Baisha, ten kilometers north of Lijiang, was the capital of an independent Naxi kingdom before it was annexed by the Yuan Empire in 1271. The regular minibus service from Lijiang dropped me off not far from the Liuli Temple shown here.
When I arrived, this group of Naxi women went through their dance routine even though I was the only tourist there.
Today, it is a quiet agricultural village.
There was quite a lot of constuction work going on for a quiet agricultural village. Here, I finally saw some Naxi men at work.
The few male masons I saw were an exception for most of the work was carried out by women, even the tough and dirty job of mixing lime mortar.
An essential part of the feminine Naxi costume consists of a thick felted pad that they wear on their back to protect their spine from the heavy loads they carry.
The characteristic crossed bands that make the Naxi costume so easily recognized hold their protective back pad in its place as you can see here.
Water runs through ditches in every street but these ladies are drawing clean water from a public tap. I presume that means there must be a water treatment plant somewhere even though this is just a small village.
The wooden rack on the left is used to hang up golden corn ears to dry when it is the season to do so.
The houses were hidden behind high walls. I peered through the gates and made signs to this lady asking her permission before taking this photo of her house and courtyard. She smiled and even posed for me.
When I had seen enough of Baisha, the only minibus I found going back to Lijiang was first taking a customer to a farm near Lo Twa. I was delighted by the drive across dirt tracks in the rice fields and by the chance of seeing this hamlet where tourists never go.
Were it not for the electricity and telephone wires and for the occasional TV antenna you think this was a century ago.
No Naxi village can be without running water and you can see on the left below. The boy on the right seemed thrilled to see a stranger in his village and I took his enthusiasm as a sign of welcome.
Here we have Naxi men at their traditional occupation, acquiring wisdom through meditation on the village square!
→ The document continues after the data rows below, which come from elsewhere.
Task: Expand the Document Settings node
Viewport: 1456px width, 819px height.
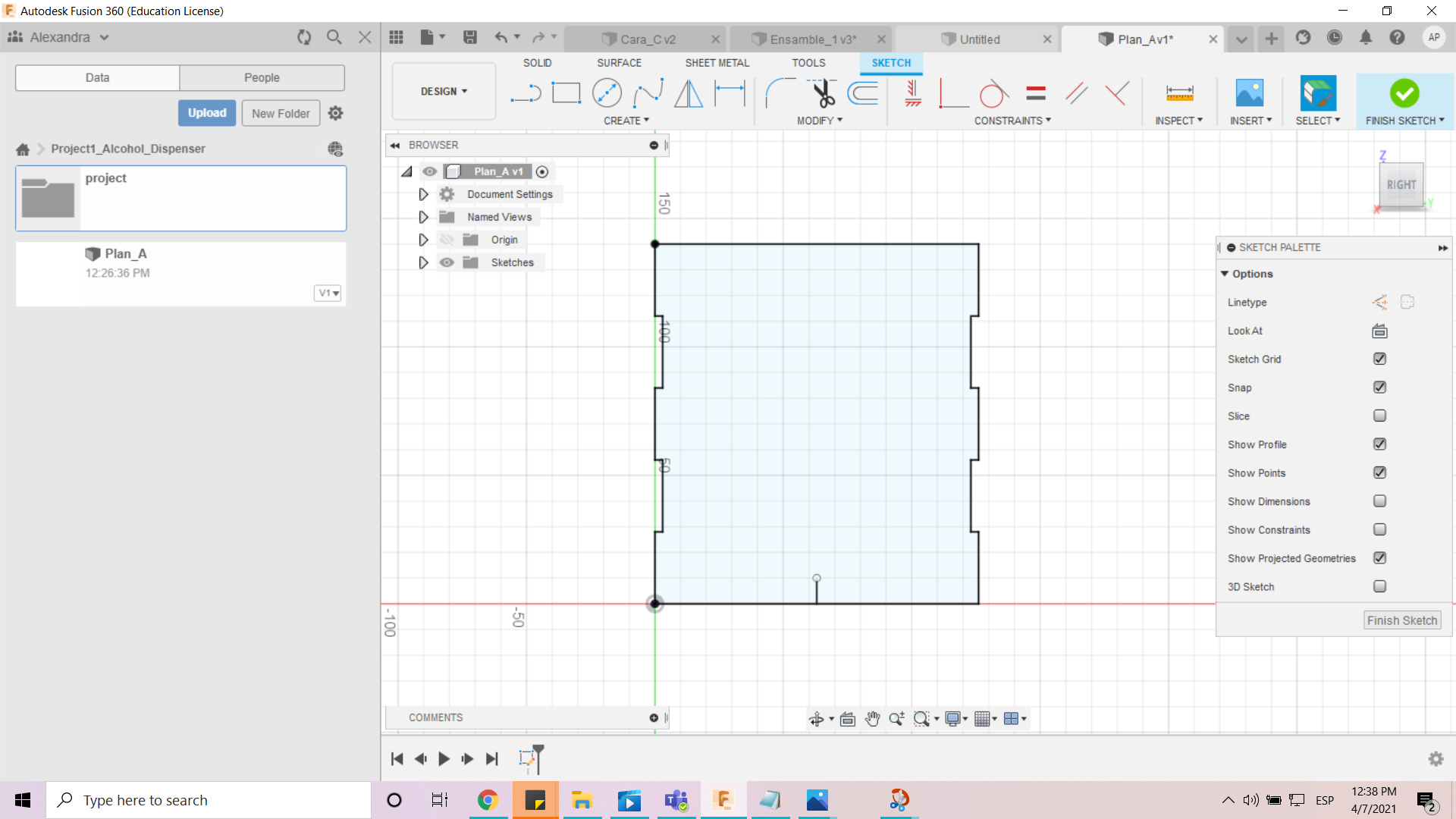Action: [423, 194]
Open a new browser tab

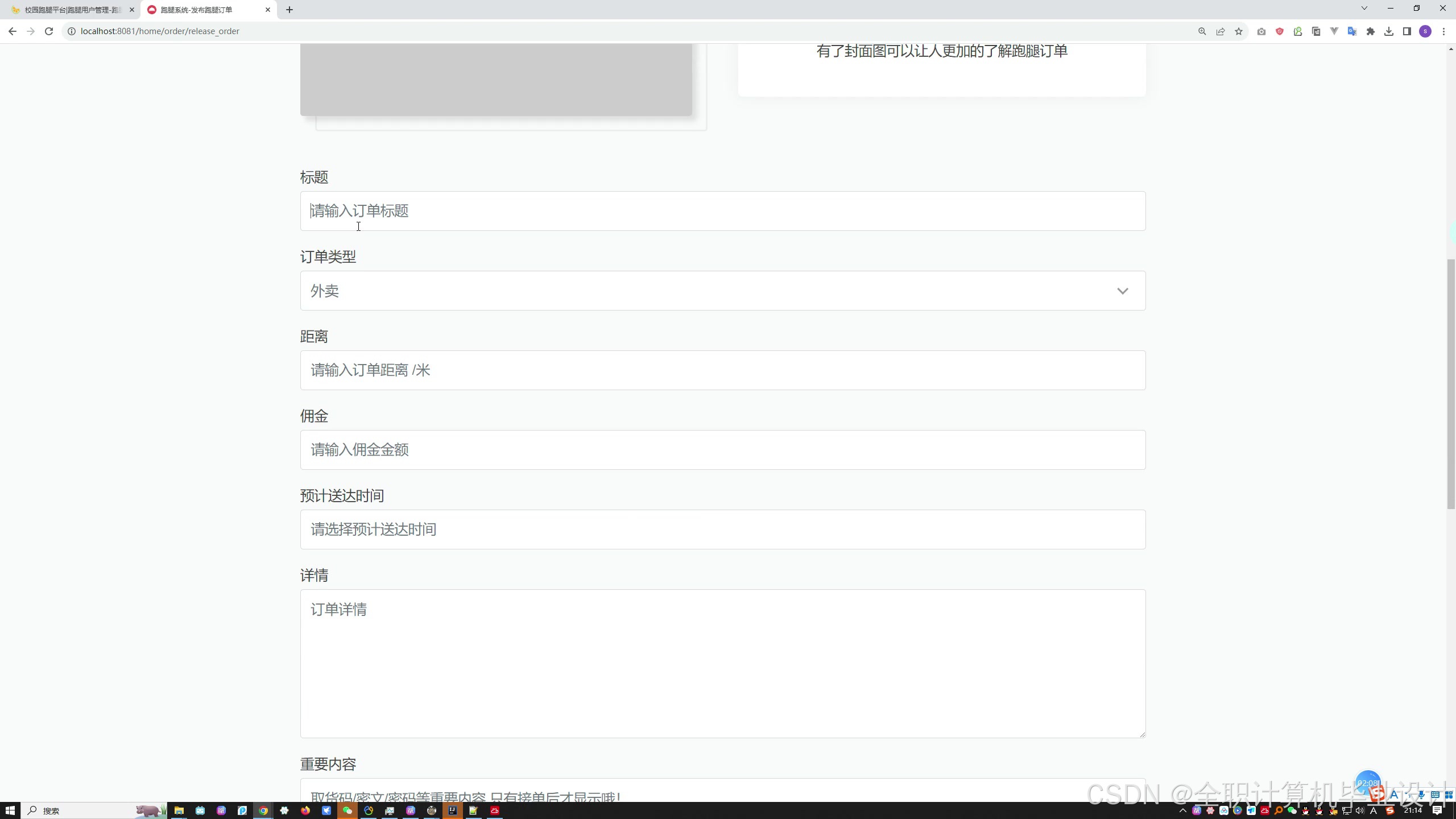click(289, 10)
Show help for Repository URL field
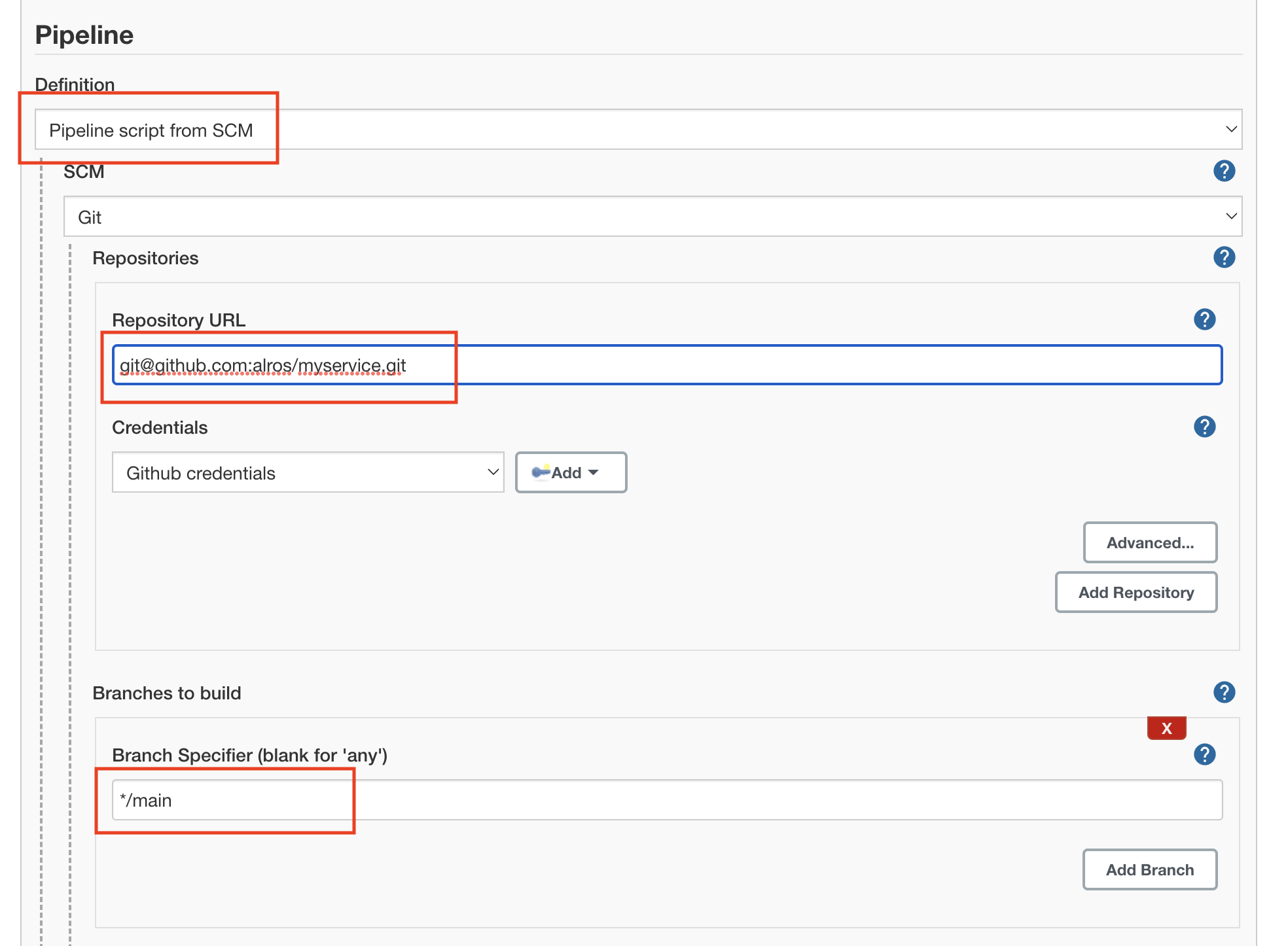 click(1204, 319)

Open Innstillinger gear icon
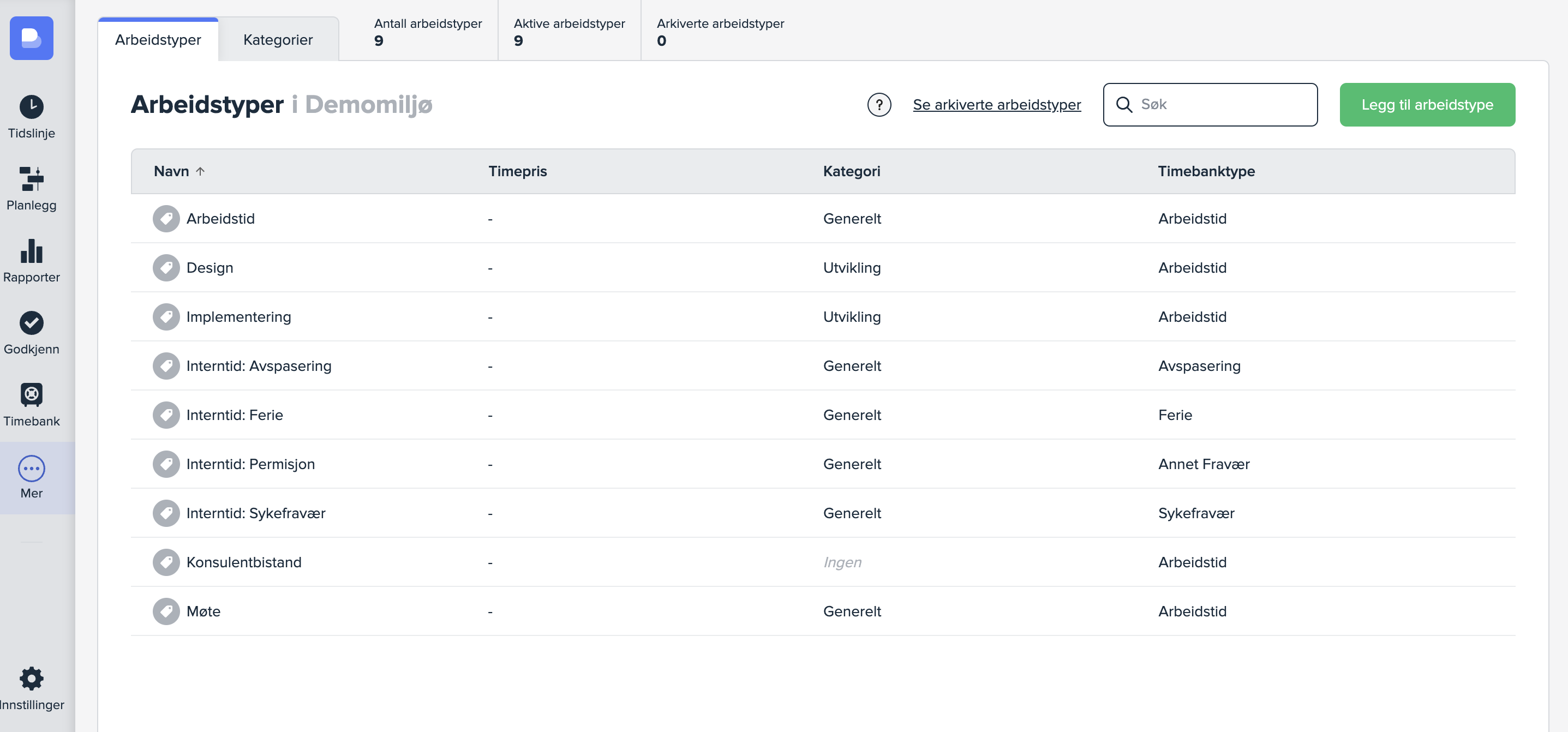click(x=31, y=679)
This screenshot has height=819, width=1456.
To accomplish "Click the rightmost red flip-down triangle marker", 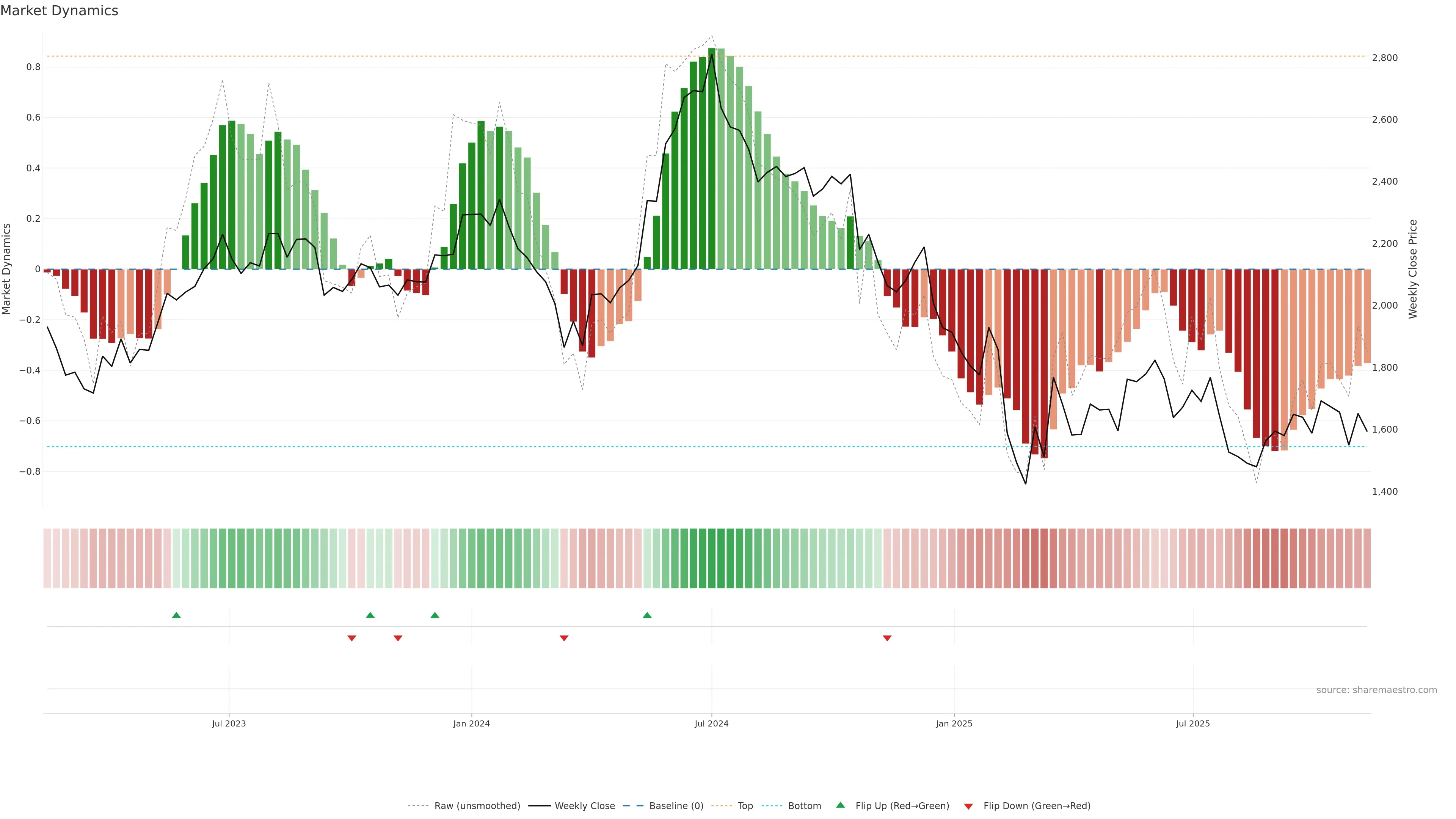I will pyautogui.click(x=887, y=638).
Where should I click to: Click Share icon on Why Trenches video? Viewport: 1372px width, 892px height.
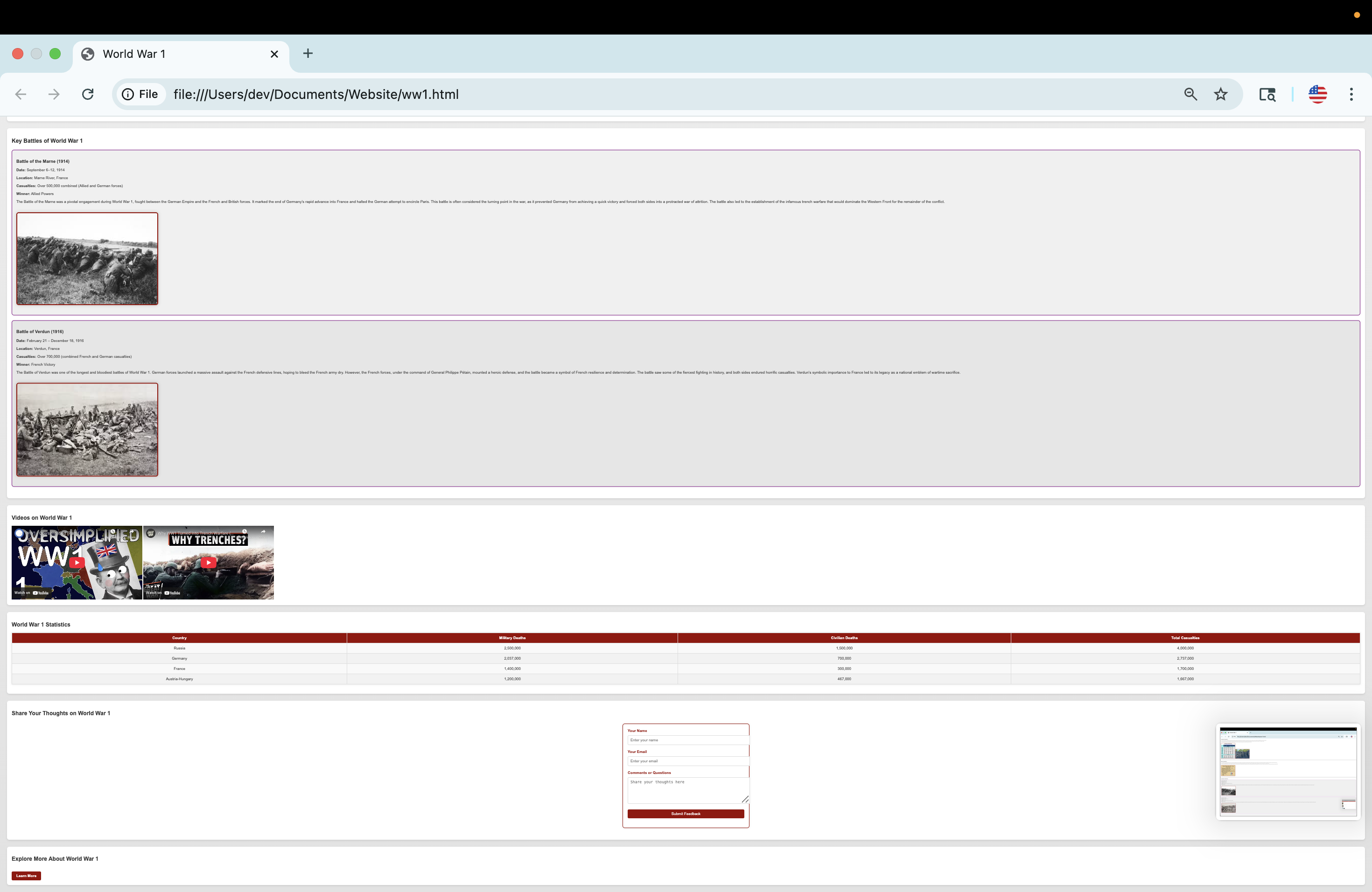pyautogui.click(x=263, y=531)
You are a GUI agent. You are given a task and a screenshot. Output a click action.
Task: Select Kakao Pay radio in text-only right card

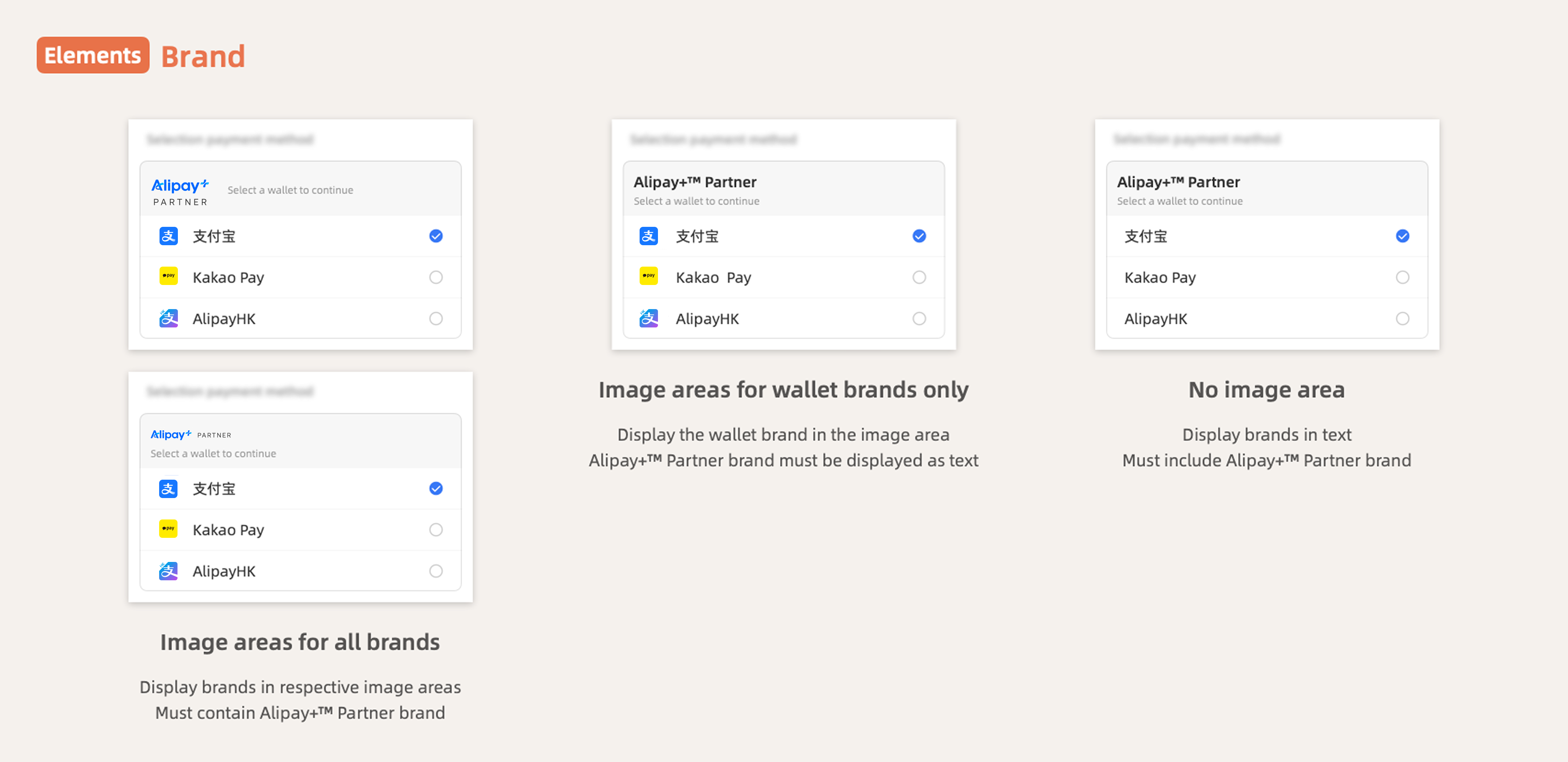click(1402, 278)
After a couple more days in Lijiang I took a bus for Dali about 150 kms to the south. The drive through the countryside was spectacular.
Here is another Naxi village with carefully irrigated terraces and a new house being built in the Naxi traditional way. There are a lot of Han people in modern Lijiang but their influence on the Naxi culture has visibly been less important than on the Dai in Xishuanbana. I have not seen any bathroom tiled brick houses around here.